▶ **Quoted text**:
1

Currently, I'm using this function in my code:

fn lines_from_file(filename: impl AsRef<Path>) -> Vec<String> {
    let file = File::open(filename).expect("no such file");
    let buf = BufReader::new(file);
    buf.lines().map(|l| l.expect("Could not parse line")).collect()
}

How can I safely read the last x lines only in the file?

Brandon Kauffman
  • 1,515
  • 1
  • 7
  • 33
  • 1
    Memory map the file, scan backwards successively for newlines `x + 1` times, pull out everything after that last newline and convert it to lines? [Same basic solution in any language](https://stackoverflow.com/a/34029605/364696). – ShadowRanger Nov 01 '22 at 21:11

2 Answers2

1

The tail crate claims to provide an efficient means of reading the final n lines from a file by means of the BackwardsReader struct, and looks fairly easy to use. I can't swear to its efficiency (it looks like it performs progressively larger reads seeking further and further back in the file, which is slightly suboptimal relative to an optimized memory map-based solution), but it's an easy all-in-one package and the inefficiencies likely won't matter in 99% of all use cases.

▶ **Data provided**:
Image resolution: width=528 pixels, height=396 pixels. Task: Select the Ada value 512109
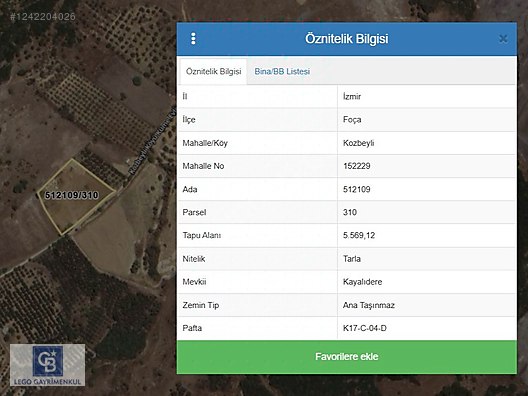click(357, 189)
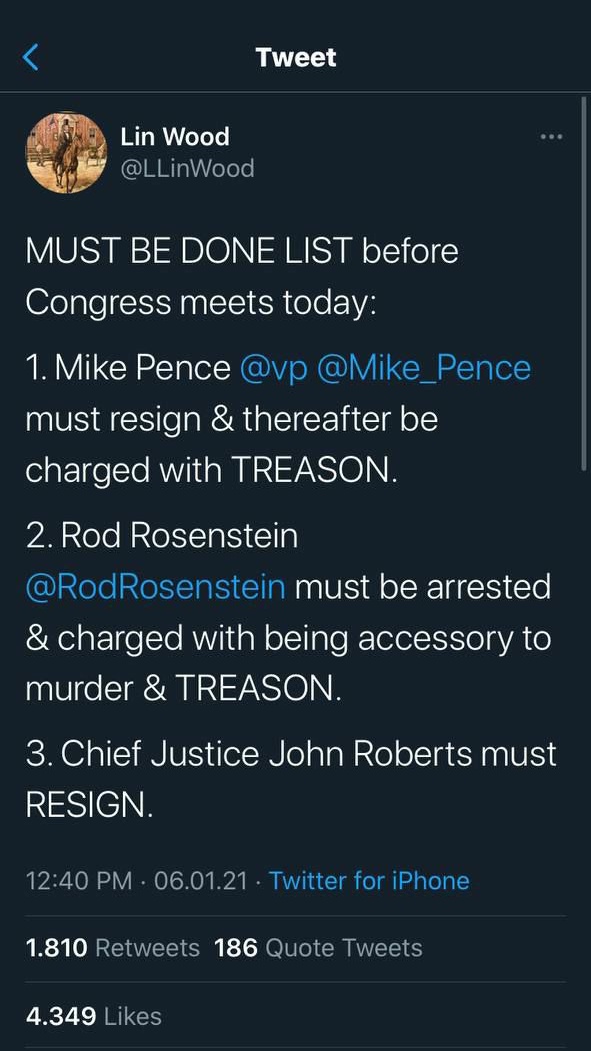Tap the murder & TREASON line

[x=184, y=688]
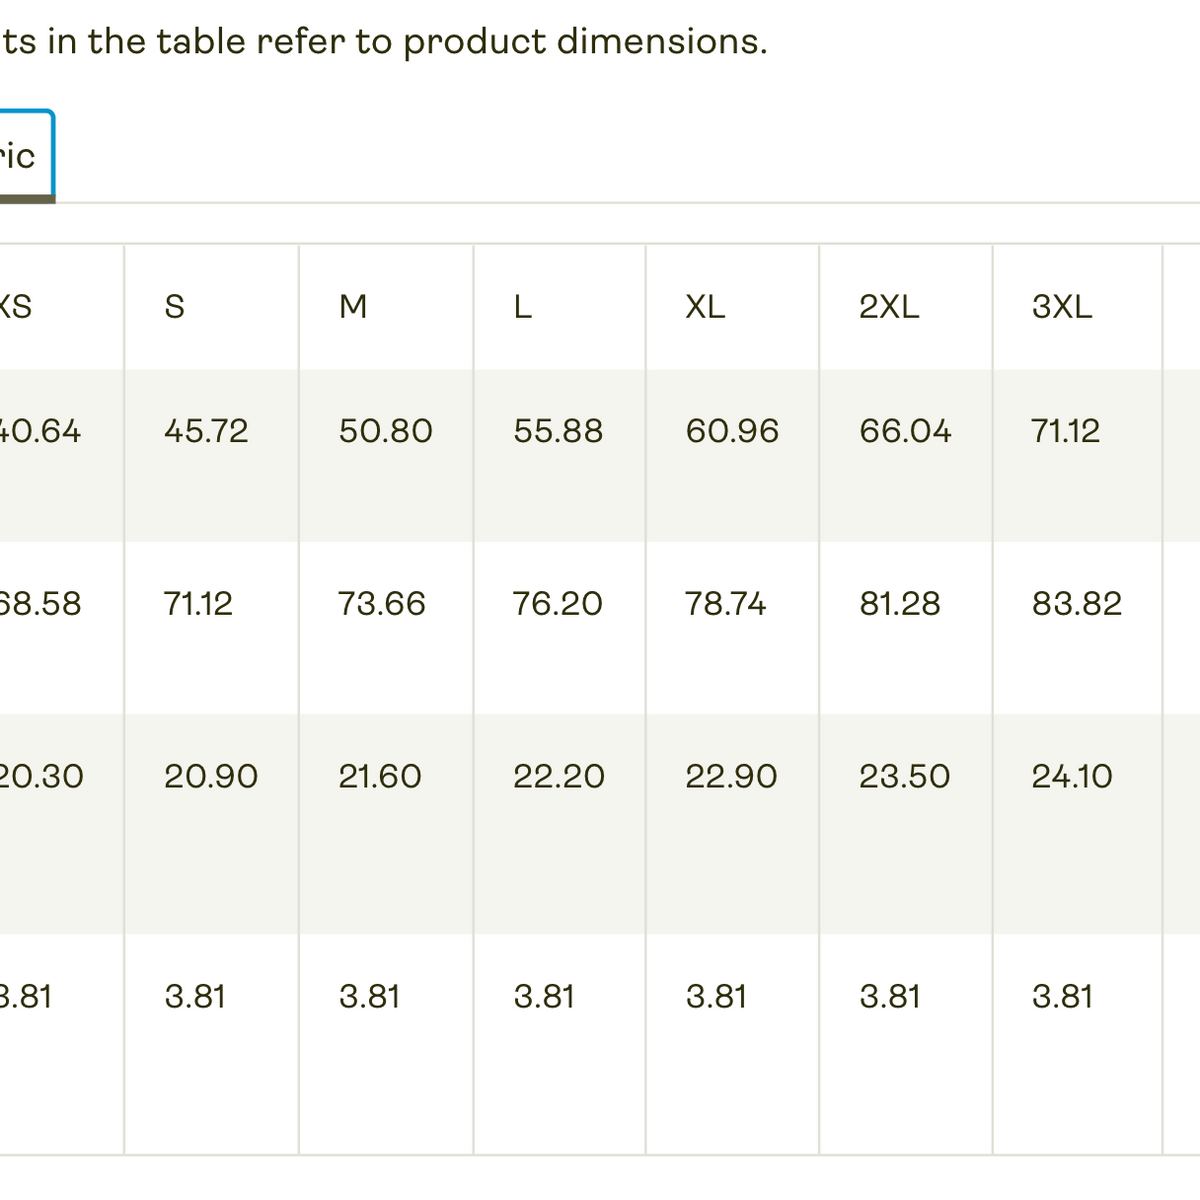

▶ **To do**:
1. In the code of the Rust thread about reading the last lines of a file, list each method or associated function that the function body calls, naming each one once.
2. Carry on the Rust thread about reading the last lines of a file, starting right after its final sentence.

▶ **Responses**:
1.
- open (File::open)
- new (BufReader::new)
- lines
- map
- expect
- collect

2.
ShadowRanger
  • 143,180
  • 12
  • 188
  • 271
  • I don't use rust enough (yet) to know if there's a generator equivalent (I'm sure there is) but a memory map solution seems potentially memory intensive. Especially in the case of a buf reader that doesn't know the length of a file. – Brandon Kauffman Nov 01 '22 at 23:14
  • 1
    @BrandonKauffman: Memory mapping is *virtual* memory address space intensive (I don't recommend it if you're on a 32 bit system), but it's the opposite of RAM intensive; data is paged in solely on demand, a page at a time (the OS might prefetch a few pages beyond those accessed based on access patterns, more if you use an API like `madvise` to ask for more), everything else is pages that will be populated on demand (consuming no RAM until used, easily dropped if under memory pressure since they can always be reread from disk). – ShadowRanger Nov 01 '22 at 23:18
1

To avoid storing files in memory (because the files were quite large) I chose to use rev_buffer_reader and to only take x elements from the iterator

fn lines_from_file(file: &File, limit: usize) -> Vec<String> {
    let buf = RevBufReader::new(file);
    buf.lines().take(limit).map(|l| l.expect("Could not parse line")).collect()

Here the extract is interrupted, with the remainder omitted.